▶ _Task set_:
**A.** Reproduce the Freesat thread word for word, from "# Best Freesat" up to and including "can record etc.".
**B.** Carry on the Freesat thread, starting after its last post.

# Best Freesat box hdr?



## raitkens83 (Jun 7, 2009)

We have cancelled sky as sick of paying every month. We are now looking into a freesat box which can record etc.

Any recommendations? Someone mentioned a humax one, Are these the best ones available?

TIA


----------



## prideinyouride (May 2, 2011)

Yes Humax are the most reliable and user friendly HDR out there although you don't have much choice tbh. I'm an aerial and satellite Engineer of 10+years, our company seldom supplies set top boxes but when we do, we will only fit Humax.


----------



## raitkens83 (Jun 7, 2009)

prideinyouride said:


> Yes Humax are the most reliable and user friendly HDR out there although you don't have much choice tbh. I'm an aerial and satellite Engineer of 10+years, our company seldom supplies set top boxes but when we do, we will only fit Humax.


Ok thanks for that mate, Also ive been having a look around and find foxsat freesat and just freesat. Whats the difference between the two?


----------



## prideinyouride (May 2, 2011)

Foxsat are the humax HDR boxes. Dont get bogged down with technicalities. Get down to John Lewis (5 year guarantee on electricals, which is worth it for any modern electricals) and pick up a Humax recorder. Rip out the Murdock box and put in the HDR 5 minute set up, job done.

▶ _Collected material_:
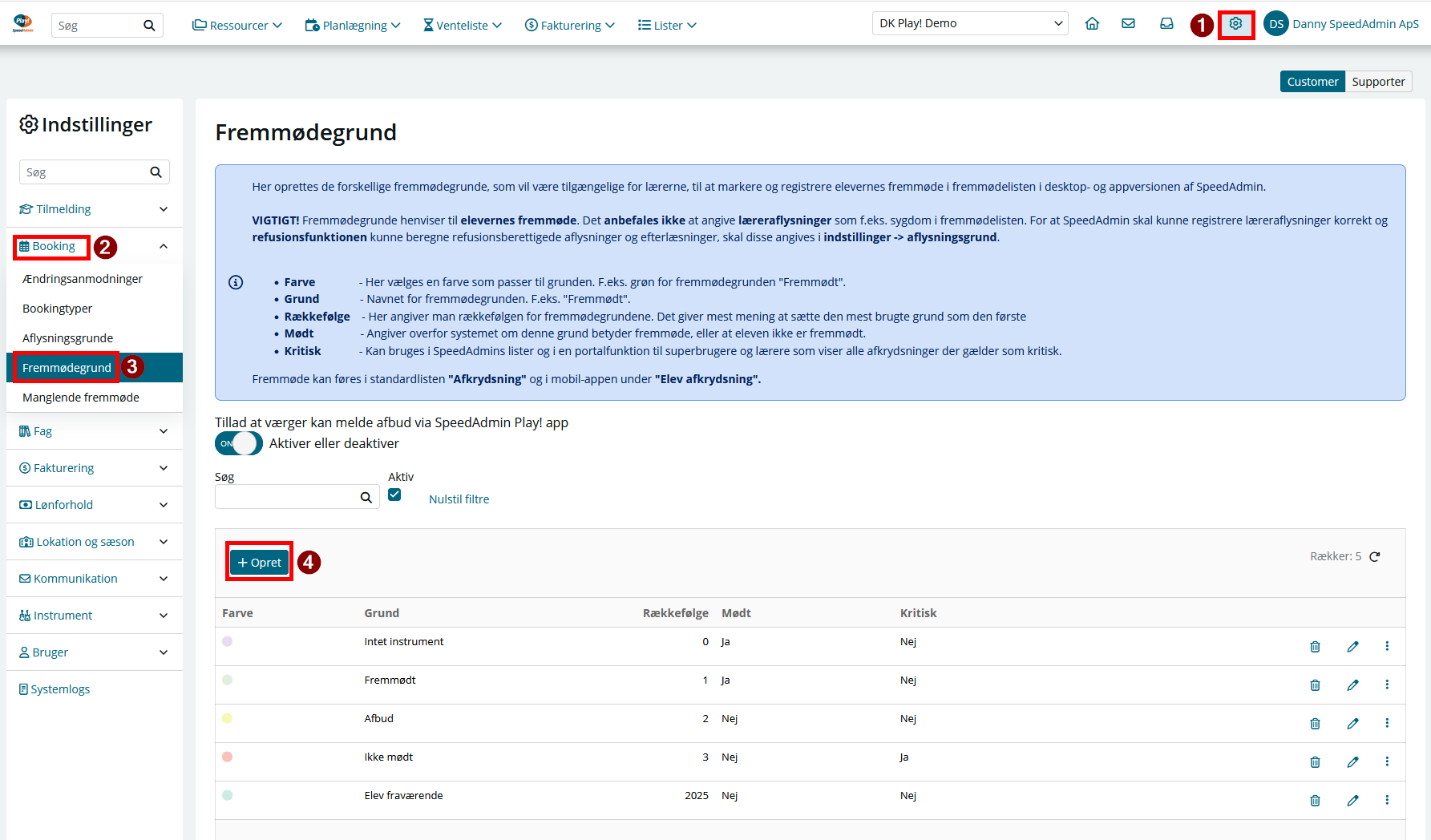
Task: Open the Planlægning top menu
Action: click(353, 25)
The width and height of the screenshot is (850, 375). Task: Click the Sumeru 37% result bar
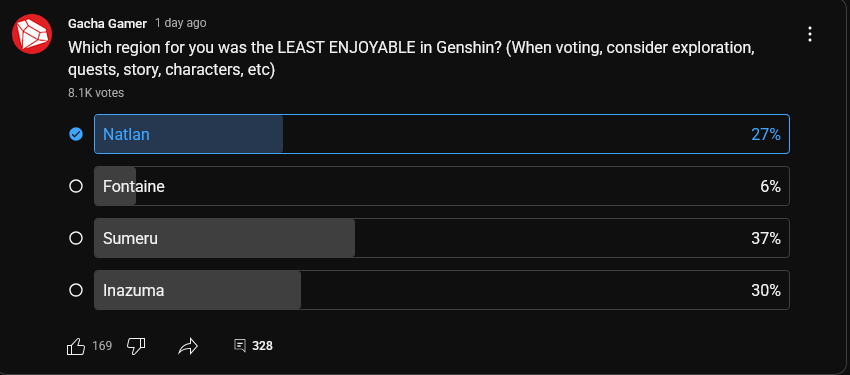pyautogui.click(x=442, y=238)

▶ _Answers to the problems_:
**A.**
# Best Freesat box hdr?



## raitkens83 (Jun 7, 2009)

We have cancelled sky as sick of paying every month. We are now looking into a freesat box which can record etc.

**B.**
----------



## Derbyshire-stig (Dec 22, 2010)

Humex must be good their prices havent come down in years, the sagem etc can be had for peanuts, there must be a reason.


----------



## spursfan (Aug 4, 2009)

Humax,forget any other make for now.


----------



## raitkens83 (Jun 7, 2009)

prideinyouride said:


> Foxsat are the humax HDR boxes. Dont get bogged down with technicalities. Get down to John Lewis (5 year guarantee on electricals, which is worth it for any modern electricals) and pick up a Humax recorder. Rip out the Murdock box and put in the HDR 5 minute set up, job done.


Ok thanks mate, Will go to John Lewis and check prices. Sounds an easy set up too if its only 5 minutes. Thanks for your help :thumb:


----------



## MARKETMAN (Aug 22, 2006)

I recently got one of these for the Mother in law.. has been using video tapes..

http://www.johnlewis.com/230869578/Product.aspx

Easy set up very good EPG ... has had very good reviews on after searching the internet would. highly recommend it as said John Lewis 2 year warranty too.:thumb:


----------



## SteveyG (Apr 1, 2007)

Both the Humax Foxsat High Definition Recorder and Humax High Definition Recorder-FOX T2 are excellent.

Should really be PVR rather than HDR...


----------



## davies20 (Feb 22, 2009)

glad you've posted this as were wanting to do exactly the same.

Changed from sky phone & internet and they want to charge the earth just for tv now, so freesat seems the way forward for us!


----------



## Gruffs (Dec 10, 2007)

I've got the Humax FoxSAT HDR.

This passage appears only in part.